Supplied information:
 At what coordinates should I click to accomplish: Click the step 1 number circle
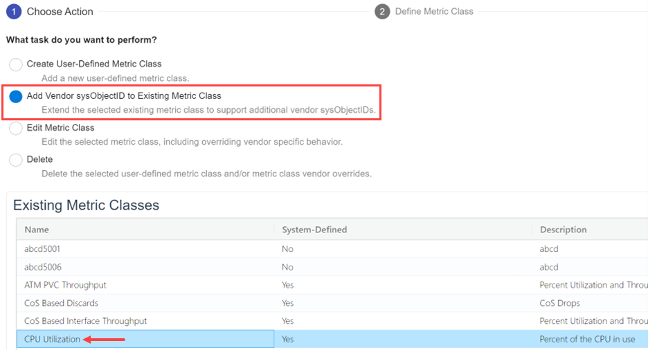pyautogui.click(x=14, y=12)
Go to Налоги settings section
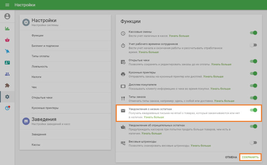This screenshot has width=267, height=165. coord(36,77)
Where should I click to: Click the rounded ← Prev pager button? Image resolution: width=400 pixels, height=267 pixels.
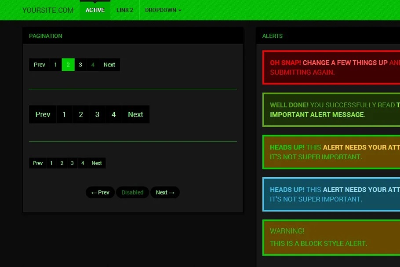click(100, 193)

Exercise directions: Reproduce the data above in full, exactly as it is, with the pictures left out.

Exercise response:
 At what coordinates should I click to accomplish: Click the step 1 number circle
pyautogui.click(x=14, y=12)
Go to Налоги settings section
This screenshot has width=267, height=165. coord(36,77)
Where should I click to: Click the rounded ← Prev pager button? Image resolution: width=400 pixels, height=267 pixels.
click(100, 193)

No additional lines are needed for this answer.